[begin Selected extract]

<b>A GENEROUS HEART:</b>  Tony Johansen and Susanna Joslyn Johansen were married last Valentine's Day, with Jack London serving as best man.

Courtesy Photo

A GENEROUS HEART: Tony Johansen and Susanna Joslyn Johansen were married last Valentine's Day, with Jack London serving as best man.

Tony Johansen: 1937 - 2015

Creator of the Glendessary Jam

On February 4, my best buddy and musical companion of 25 years left us here on Earth and continued his soul’s journey to another place. Tony Johansen was a mentor to dozens, if not hundreds, of beginning musicians in the Santa Barbara area. He was voted a Local Hero two years ago. He began a jam session in his home some 30 years ago and opened the door to all in the Old Time Music world.

He was a Buddhist with a skeptical twist who was exceptionally good at “keeping it real”; no nonsense went unnoticed. He took into his home those who needed a temporary place to stay, no questions asked. He had a sly smile and a generous heart.

[end Selected extract]

* Jobs:
A: In the tribute to Tony Johansen, how long ago did he begin the jam session in his home?
B: Reproduce the tribute to Tony Johansen word for word, everything from "On February 4, my" down to "Old Time Music world.".
C: Carry on the tribute to Tony Johansen from its last sentence.
The material after this point comes from a separate source.

[begin Source data]

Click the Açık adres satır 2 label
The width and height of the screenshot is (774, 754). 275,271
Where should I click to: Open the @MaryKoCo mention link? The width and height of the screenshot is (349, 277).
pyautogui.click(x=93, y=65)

[end Source data]

* The replies:
A: Some 30 years ago.

B:
On February 4, my best buddy and musical companion of 25 years left us here on Earth and continued his soul’s journey to another place. Tony Johansen was a mentor to dozens, if not hundreds, of beginning musicians in the Santa Barbara area. He was voted a Local Hero two years ago. He began a jam session in his home some 30 years ago and opened the door to all in the Old Time Music world.

C:
He met his beloved Susanna Joslyn Johansen a few years ago, and I was honored to officiate at their wedding last Valentine’s Day. The above photo was taken that day, with their best friend Jack London. He also served as best man.

Tony had a very tough past few months, but right up to the end, he remained calm and ready for the next stop. A few days before he died, another good friend was holding his hand and telling him how much he meant to him, how he was going to miss him, and so on. Tony’s eye opened, and he said: “Don’t be so dramatic.” That’s Tony. Irreplaceable.

Forgive the dramatics, Tony, but we miss you so much. Okay, okay, somebody call a tune.

The best way to get a sense of Tony is through his own words. His poem follows:

What Would It Feel Like

What would it feel like

Not to live in a world gone haywire

Where everything we did

Gave to the world

More than we took from it?

What would it feel like

If we woke up in the morning and

The feelings of despair were gone

And we leapt from the bed

Eager to contribute the next thing

To the great turn around?

What would it feel like

To climb on your bike

Or walk to the bus

Instead of the car

To dig up an asphalt parking lot

Plant a vegetable garden

A duck pond, a small forest?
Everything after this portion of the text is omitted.